Elizabeth Cook Is Back with Exodus Of Venus: Country Singer with A Rockin’ Edge

1st July 2016

Elizabeth Cook

Title: Exodus of Venus

Label: Agent Love

Cook was always odds-on to be a country singer because her parents had a working honky tonk band and daughter Elizabeth appeared on-stage with them when she was still very young. Apparently, she wanted to enter the business through a Nashville major-label route but she found it tough going because they saw her as ‘too country’ and, as we know, being true to the genre can be a problem for the Disney-esque moguls at Nashville. If they can’t sell ya? Well…

Which infers that Cook is the real deal. She is and she isn’t. She’s not a Loretta Lynn or Tammy Wynette. If I told you that she was ‘Dolly Parton with rock additions’ perhaps? How about this, she has a real Stevie Nicks feel about her. She would quite easily fit into a lead vocal slot for Fleetwood Mac.

Cook is quite a songwriter which was immediately evident on her debut album recorded between 1997 and 2000. The Blue Album featured a host of well known names such as Tim Carroll, Kenny Vaughan and Rick Schell. Atlantic Records signed Cook right there and then. Hey, Y’All appeared in summer 2002 from Warner Bros, then 2005’s This Side of the Moon on Hog Country Records. Balls appeared in 2007 from 31 Tigers, followed by Welder in 2010.
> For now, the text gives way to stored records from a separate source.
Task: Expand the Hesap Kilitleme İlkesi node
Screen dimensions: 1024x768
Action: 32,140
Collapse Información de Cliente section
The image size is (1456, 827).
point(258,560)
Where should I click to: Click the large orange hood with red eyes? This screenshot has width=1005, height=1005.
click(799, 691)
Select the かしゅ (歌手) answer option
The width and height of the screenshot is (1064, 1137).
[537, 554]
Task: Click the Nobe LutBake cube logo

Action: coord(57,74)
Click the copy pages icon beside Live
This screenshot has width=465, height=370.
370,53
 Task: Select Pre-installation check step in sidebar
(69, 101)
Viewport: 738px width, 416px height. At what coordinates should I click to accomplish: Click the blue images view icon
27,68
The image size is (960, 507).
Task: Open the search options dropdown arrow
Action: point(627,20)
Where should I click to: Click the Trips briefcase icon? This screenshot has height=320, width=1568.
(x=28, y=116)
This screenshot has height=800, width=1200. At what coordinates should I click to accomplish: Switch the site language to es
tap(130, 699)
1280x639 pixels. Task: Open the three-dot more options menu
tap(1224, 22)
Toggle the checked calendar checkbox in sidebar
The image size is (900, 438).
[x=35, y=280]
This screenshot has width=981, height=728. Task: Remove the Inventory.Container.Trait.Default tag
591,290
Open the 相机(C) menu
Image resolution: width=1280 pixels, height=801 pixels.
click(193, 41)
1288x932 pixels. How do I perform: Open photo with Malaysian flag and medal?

She’s a busy lady, that’s for sure but, as you can see from the list above, she maintains a steady release pace and each album takes its own time to appear. Six years later, this new work offers a combination of swamp rock mentalities and moody ballads. With song titles such as Methadone Blues, Slow Pain and Straightjacket Love, you can tell that she’s not afraid to confront the harshness of life as well as exploring characterisations, as she commented recently, “I’ve really enjoyed lately getting more into trying to find different jumping off points,” said Cook. “If I’m wanting to write a song like this song Evacuation, that’s on the new record about a lady in New Orleans … I decided to just immerse myself in learning about voodoo culture, and in [learning] that terminology and ideas, the story gets a little bit richer. So the process of digging deeper is what’s been exciting to me and a way to try and grow my writing.”

In mastering terms, there is a bit of compression that does raise loudness levels a bit but nothing to be overly concerned with.

This is an album that rocks with a twang but is always followed by a shadow of darkness that gives the piece a nice edge.